━━ Fragment tekstu
BLOGOWE WIEŚCI

BLOGOWE WIEŚCI





W Klanie Burzy

Klan Burzy znów stracił lidera przez nieszczęśliwy wypadek, zabierając ze sobą dodatkową dwójkę kotów podczas ataku lisów. Przywództwo objął Króliczy Nos, któremu Piaszczysta Zamieć oddał swoje ówczesne stanowisko, na zastępcę klanu wybrana natomiast została Przepiórczy Puch. Wiele kotów przyjęło informację w trudny sposób, szczególnie Płomienny Ryk, który tamtego feralnego dnia stracił kotkę, którą uważał za matkę

W Klanie Klifu

Plotki w Klanie Klifu mimo upływu czasu wciąż się rozprzestrzeniają. Srokoszowa Gwiazda stracił zaufanie części swoich wojowników, którzy oskarżają go o zbrodnie przeciwko Klanowi Gwiazdy i bycie powodem rzekomego gniewu przodków. Złość i strach podsycane są przez Judaszowcowy Pocałunek, głoszącego słowo Gwiezdnych, i Czereśniową Gałązkę, która jako pierwsza uznała przywódcę za powód wszystkich spotykających Klan Klifu katastrof. Srokoszowa Gwiazda - być może ze strachu przed dojściem Judaszowca do władzy - zakazał wybierania nowych radnych, skupiając całą władzę w swoich łapach. Dodatkowo w okolicy Złotych Kłosów pojawili się budujący coś Dwunożni, którzy swoimi hałasami odstraszają zwierzynę.

W Klanie Nocy

po wygranej bitwie z wrogą grupą włóczęgów, wszyscy wojownicy świętują. Klan Nocy zyskał nowy, atrakcyjny kawałek terenu, a także wziął na jeńców dwie kotki - Wężynę, która niedługo później urodziła piątkę kociąt, Zorzę, a także Świteziankową Łapę - domniemaną ofiarę samotników.
━━━━
━━ Zbiór danych
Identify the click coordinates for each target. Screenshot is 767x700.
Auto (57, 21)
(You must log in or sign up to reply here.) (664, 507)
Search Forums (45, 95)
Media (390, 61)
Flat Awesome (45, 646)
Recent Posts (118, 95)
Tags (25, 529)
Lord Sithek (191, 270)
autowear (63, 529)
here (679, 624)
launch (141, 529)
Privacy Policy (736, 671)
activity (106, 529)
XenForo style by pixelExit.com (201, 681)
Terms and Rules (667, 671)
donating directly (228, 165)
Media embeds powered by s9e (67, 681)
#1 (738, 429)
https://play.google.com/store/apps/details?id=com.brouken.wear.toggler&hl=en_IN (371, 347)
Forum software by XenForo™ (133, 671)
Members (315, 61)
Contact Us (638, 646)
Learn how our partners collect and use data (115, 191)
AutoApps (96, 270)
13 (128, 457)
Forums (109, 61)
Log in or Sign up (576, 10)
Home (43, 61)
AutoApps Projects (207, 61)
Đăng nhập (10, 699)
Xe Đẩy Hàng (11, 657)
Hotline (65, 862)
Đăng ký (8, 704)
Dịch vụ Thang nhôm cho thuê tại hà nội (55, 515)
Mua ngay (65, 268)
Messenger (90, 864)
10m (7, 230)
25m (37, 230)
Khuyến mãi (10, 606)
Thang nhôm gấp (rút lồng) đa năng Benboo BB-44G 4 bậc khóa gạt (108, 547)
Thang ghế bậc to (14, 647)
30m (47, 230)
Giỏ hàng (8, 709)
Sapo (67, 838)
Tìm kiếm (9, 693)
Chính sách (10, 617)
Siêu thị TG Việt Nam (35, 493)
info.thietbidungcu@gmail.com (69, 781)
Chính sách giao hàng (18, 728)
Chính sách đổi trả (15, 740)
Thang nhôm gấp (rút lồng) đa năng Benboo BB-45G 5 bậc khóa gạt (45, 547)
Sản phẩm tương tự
━━━━
## Cel ćwiczenia:
Przepisz wieści z klanów od słów „Plotki w Klanie” aż do słów „hałasami odstraszają zwierzynę.”. Zamień przy tym „Dwunożni” na „ludzie”.

## Odpowiedź:
Plotki w Klanie Klifu mimo upływu czasu wciąż się rozprzestrzeniają. Srokoszowa Gwiazda stracił zaufanie części swoich wojowników, którzy oskarżają go o zbrodnie przeciwko Klanowi Gwiazdy i bycie powodem rzekomego gniewu przodków. Złość i strach podsycane są przez Judaszowcowy Pocałunek, głoszącego słowo Gwiezdnych, i Czereśniową Gałązkę, która jako pierwsza uznała przywódcę za powód wszystkich spotykających Klan Klifu katastrof. Srokoszowa Gwiazda - być może ze strachu przed dojściem Judaszowca do władzy - zakazał wybierania nowych radnych, skupiając całą władzę w swoich łapach. Dodatkowo w okolicy Złotych Kłosów pojawili się budujący coś ludzie, którzy swoimi hałasami odstraszają zwierzynę.